__Extrait de page__
▬▬▬▬▬▬
Le Renault Captur marque une vraie rupture. Après une décennie de Laguna aussi légères que des armoires normandes, de Mégane marquantes comme des pubs de lessives et de Twingo 2 originales comme des autos nord coréennes, Renault retrouve la bonne voie.
Vous ne voulez plus grimper en voiture et vous voulez dominer les autres automobilistes ? Le Renault Captur est parfait. Ce faux 4×4, ce crossover polyvalent, est taillée pour les clients qui en réclamaient depuis trois ans et comme les constructeurs français n’en proposaient pas jusqu’à présent.
Au volant – L’assise est plus haute de 10 bons cm par rapport à la Clio.
Look – Une auto bicolore, des graphismes assez spectaculaires. Le mérite revient au directeur du design Laurens Van den Acker : les lignes du Captur restent douces. Nettement plus que son grand ennemi le Nissan Juke.
Coffre – Le Captur engouffre pas moins de 377 litres. Le volume passe à 455 litres lorsque l’on avance au maximum la banquette coulissante. En revanche, le dossier du siège passager n’est pas rabattable. Tous sièges rabattus, on dispose de 1.235 litres.
Prix – Les automobilistes dépensent environ 22 000 euros pour une auto, selon l’étude récente de l’Argus ? C’est le prix, pour un modèle correctement équipé, de la nouvelle Renault Captur.
▬▬▬▬▬▬
__Consigne 1__
Quelles rubriques introduites par un tiret l'article sur le Renault Captur contient-il ? Donnez-les toutes.
__Consigne 2__
Dans l'article sur le Renault Captur, répondez à chaque question :
(a) De combien l'assise est-elle plus haute que dans la Clio ?
(b) Qui est le directeur du design ?
(c) Quel volume offre le coffre une fois tous les sièges rabattus ?
__Consigne 3__
Poursuivez l'article sur le Renault Captur après sa dernière phrase.
Les lignes ci-dessous n'ont aucun rôle ici.

__Les données__
▬▬▬▬▬▬
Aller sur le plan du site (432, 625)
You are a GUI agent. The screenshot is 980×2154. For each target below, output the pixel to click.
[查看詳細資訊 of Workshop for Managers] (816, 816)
▬▬▬▬▬▬
__Résultat attendu 1__
Au volant, Look, Coffre, Prix

__Résultat attendu 2__
(a) De 10 bons cm.
(b) Laurens Van den Acker.
(c) 1.235 litres.

__Résultat attendu 3__
Système RLink (option à 590 €) – Grand écran tactile, interfaces modernes, beau graphisme… Ce système multimédia propose des services connectés : lecteur des mails, avertissement des zones à risques (en collaboration avec Coyote), statistiques pour améliorer l’eco-conduite. Le GPS est facile à programmer. L’ensemble multimédia est globalement très intuitif.
Confort – Très correct.
Moteur – Le Captur a quelques défauts. Le choix des moteurs par exemple. Ainsi, le DCI 90CV diesel est plutôt anémique, et peine à emballer les 1100 kgs de l’engin. Le TCE 120CV essence, plutôt réussi, n’est quant à lui, livré qu’avec une boite automatique. Certes, cette transmission robotisée à double embrayage est bourrée de qualités, mais le choix de ne pas proposer de boite manuelle risque de repousser de nombreux clients.
Boîte auto – « On essaie de convertir les clients à la boite auto, d’ou le choix de ne pas proposer de boîte manuelle » explique Ali Kassaï, directeur de programmes des petites voitures chez Renault. Un effort d’évangélisation qui risque de coûter quelques ventes.